To be a dancer means being obedient to the choreography and also obedient to the generally punishing demands of being a dancer. But Fosse was something else (I wrote a lot about this in his “birthday post”): the demands he made on his dancers were not just physical, but psychological.
His choreography is not fluid. In fact, it’s ANTI-fluid. It involves atomization, dissociation, aggression, with so many strong feelings, yes, but ALL of them have to be repressed. Repression is key. Fosse’s choreography is ANTI-catharsis, and his work is like a cork in the bottle holding back a tidal wave.
“Bob’s work gleaned from hoofing, from vaudeville, from ballet.” — Ann Reinking
My friend Meghan Murphy, a brilliant performer in her own right, said this in the comments thread of my post on Facebook, and I thought it was interesting to get a dancer’s perspective:
I’ve had the privilege of being in many Fosse shows in my life and the greatest/hardest challenge is what my director at the time (who worked with Fosse himself) called “the pressure cooker.” If the move is too big or too free, you blow it too early. The smaller the isolation, the nastier it is. It’s the tension that makes it so damn HOT.

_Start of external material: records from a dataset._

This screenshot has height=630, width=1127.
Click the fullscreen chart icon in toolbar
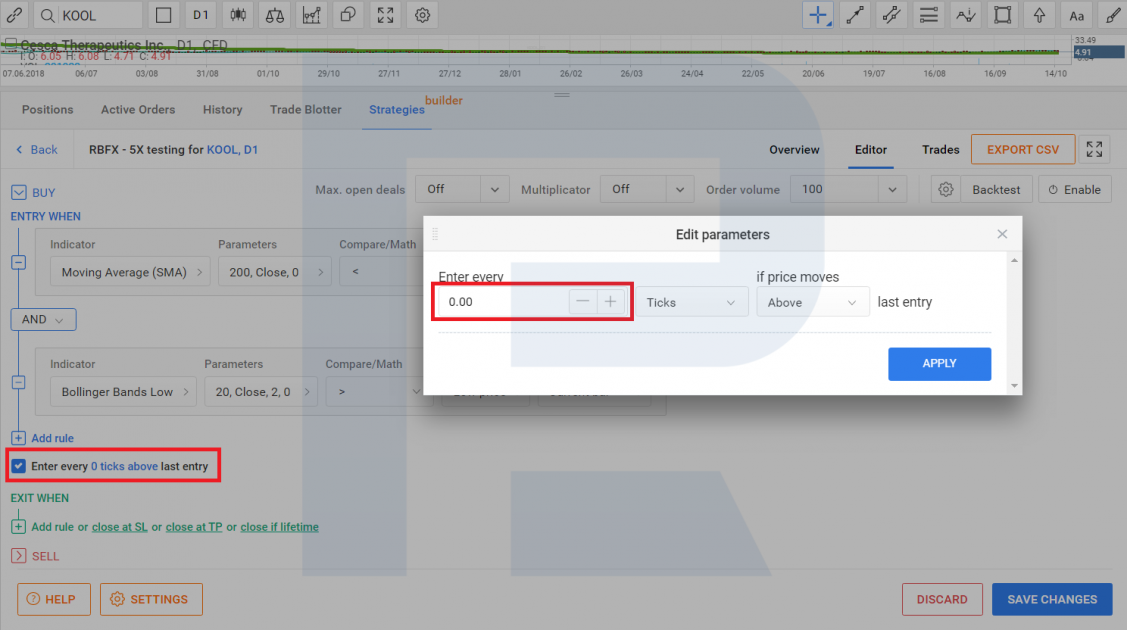coord(385,15)
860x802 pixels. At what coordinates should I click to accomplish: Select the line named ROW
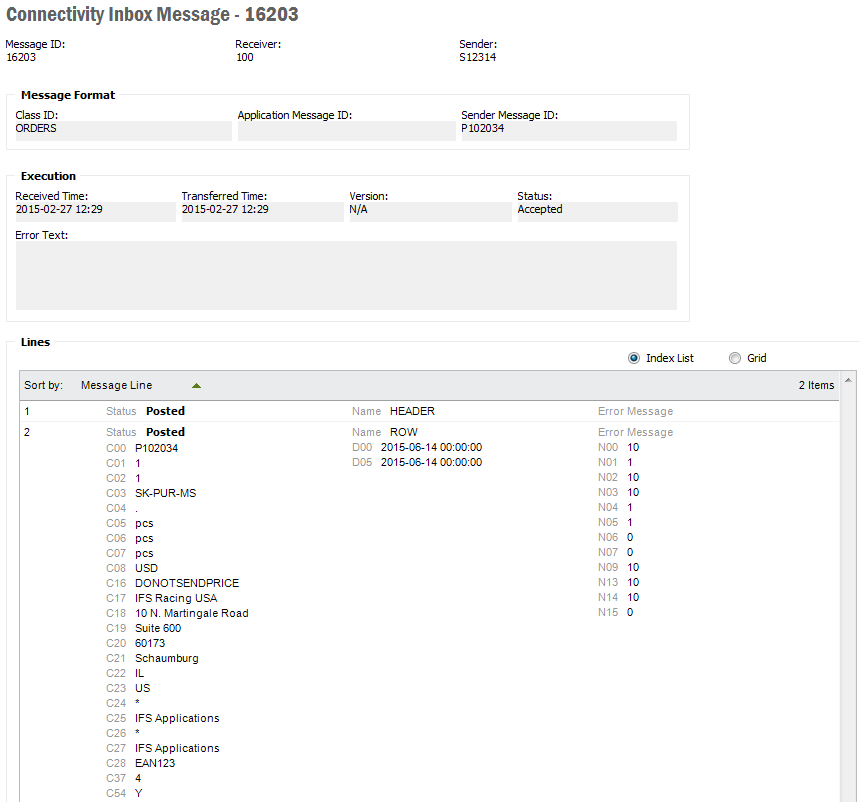pos(404,432)
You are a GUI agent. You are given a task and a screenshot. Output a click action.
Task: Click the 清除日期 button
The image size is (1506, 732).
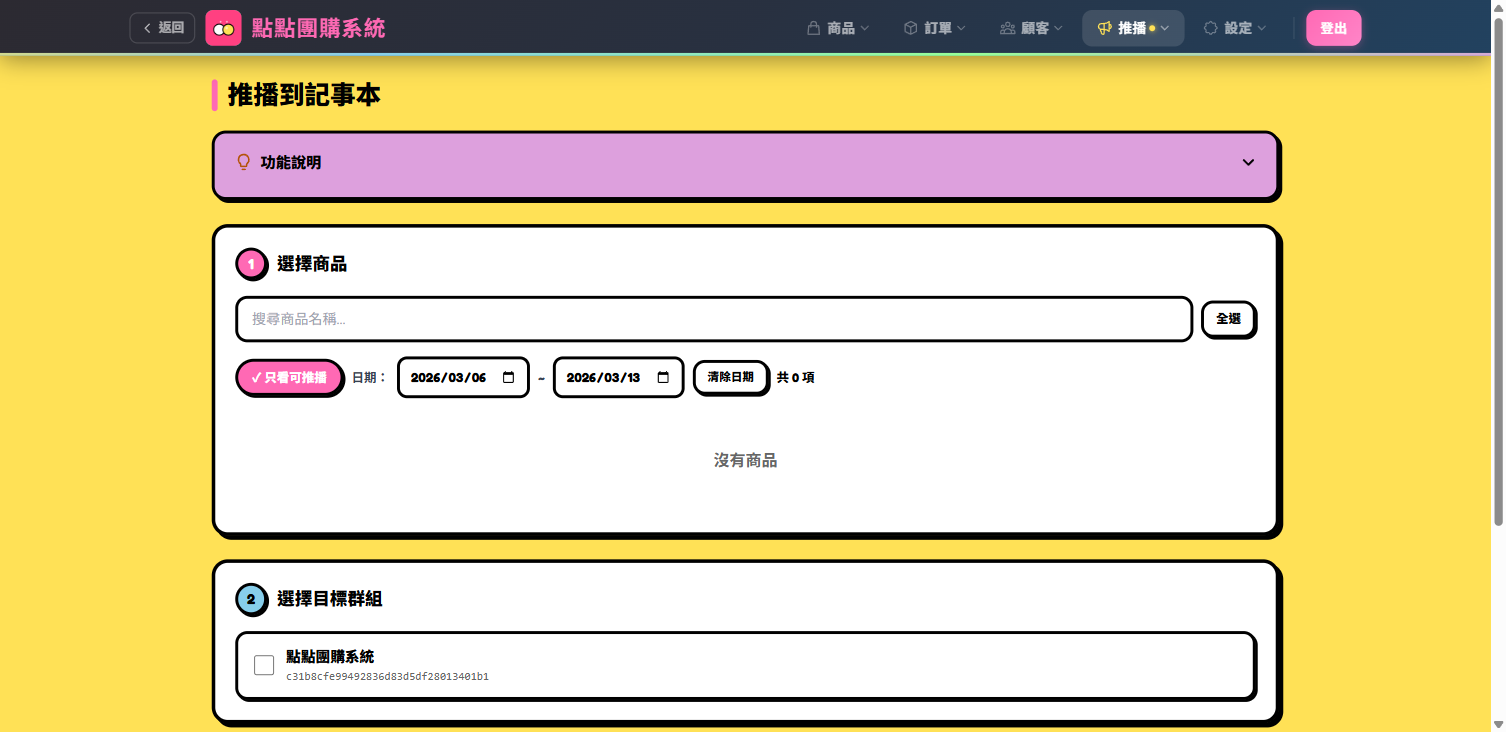(x=730, y=378)
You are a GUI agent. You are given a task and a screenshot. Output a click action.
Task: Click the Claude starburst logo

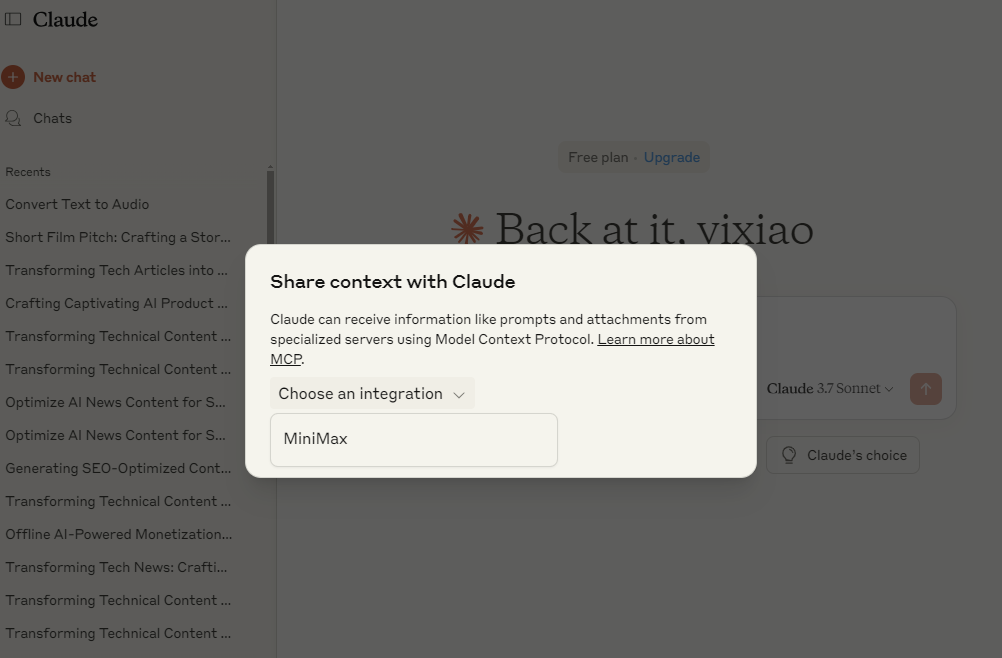tap(467, 229)
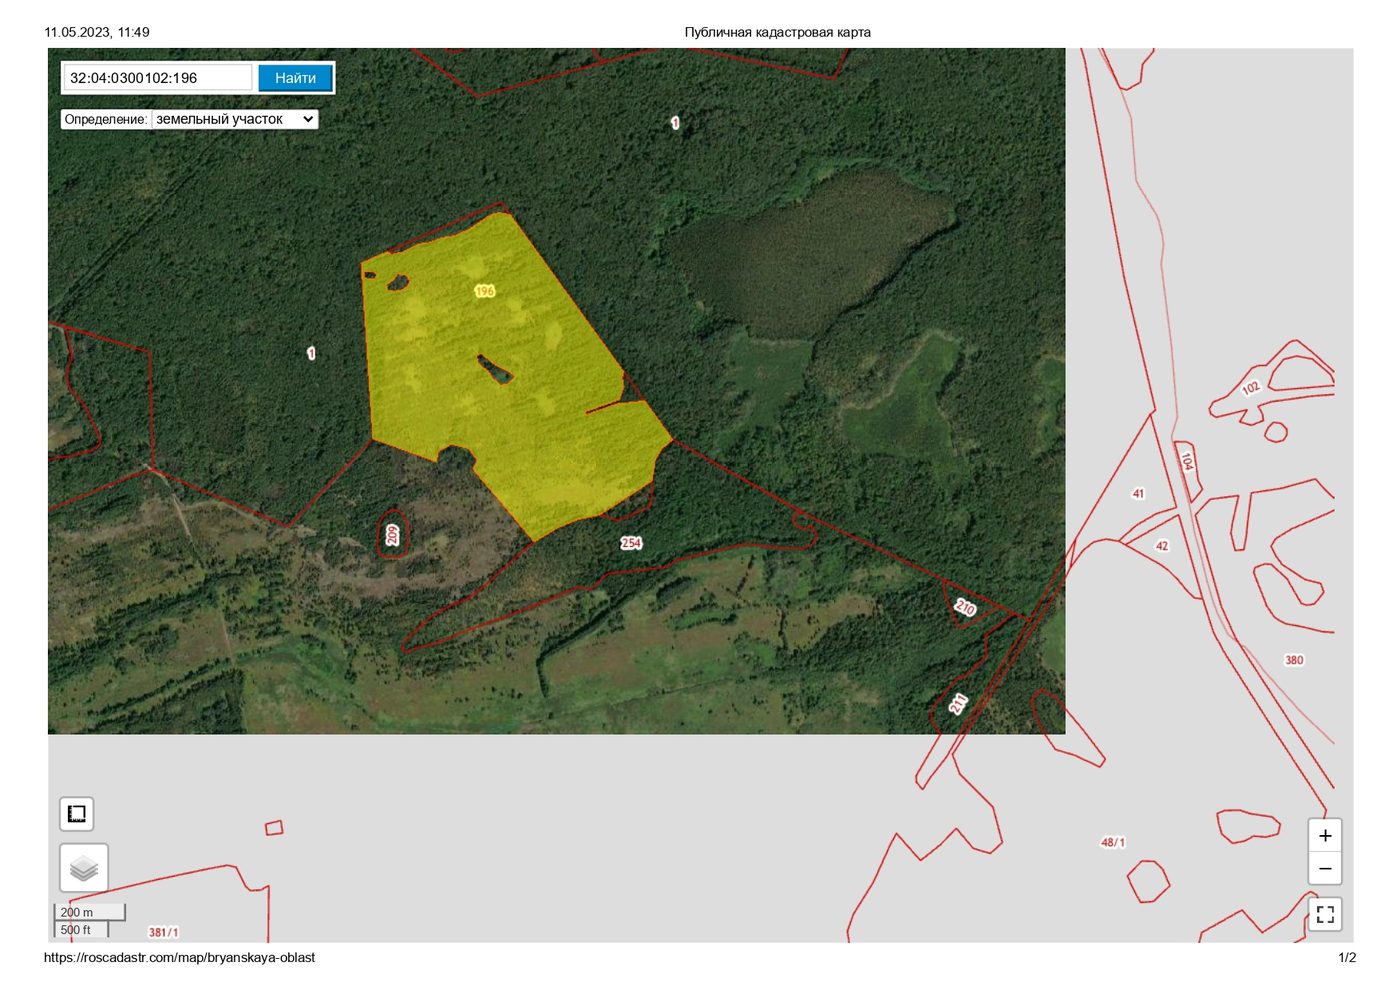Viewport: 1400px width, 990px height.
Task: Click parcel label 381/1 on map
Action: (164, 932)
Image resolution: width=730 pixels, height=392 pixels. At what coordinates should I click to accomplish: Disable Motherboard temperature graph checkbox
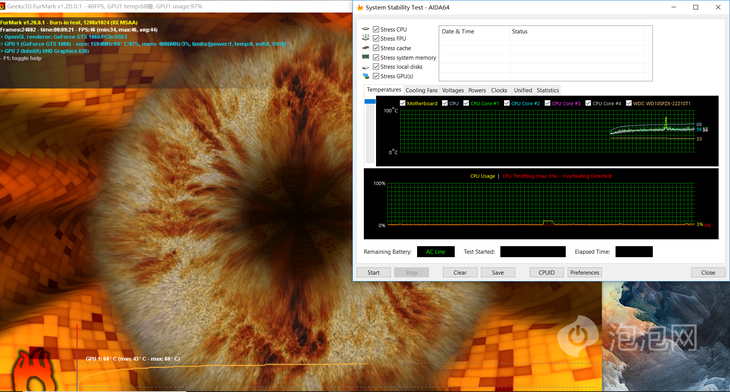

Amazing! And I love how she calls it “nasty”. That’s it, exactly.
Not every dancer could get into his twisted headspace. Empty Fosse moves are not Fosse moves. For Reinking it was natural.
“There’s a lot of heart to Bob’s work that doesn’t always get recognized because of all of the sensuality, dark statements and wit of his work.” — Ann Reinking
But it was not just the dancing that made her so great. Or her LEGS, as awesome as they were. It was about the look in her eyes. The look is not “come hither” and it’s not “stay back”. It’s BOTH, simultaneously. Mixed messages are totally Fosse, and she projects both like a klieglight.
You can see why Bob Fosse was in awe. Why he watched her, thinking, “Yes … yes … that’s JUST what I meant to say.”
And then there’s this scene, from All That Jazz. It is that rarity: a perfect scene. Which does not lessen its impact, no matter how many times I have seen it, and I have probably seen it 300 times.
I saw All That Jazz when I was around the age of Erzsébet Földi in that film. In other words, I saw it way too young, way too young to get all the sexuality in it, although I felt it, and it disturbed me. But it had an enormous impact. I wanted to join that world. I wanted to move to New York. I wanted to take classes in big drafty dance studios. I wanted to be part of show business. I wanted all this young. 11, 12. Much of it can be traced to All That Jazz, and that scene in particular, which transported me somewhere, somewhere really really intense and personal. I didn’t just love it. I YEARNED for it. And … I actually did end up doing those things. This scene was a guiding star.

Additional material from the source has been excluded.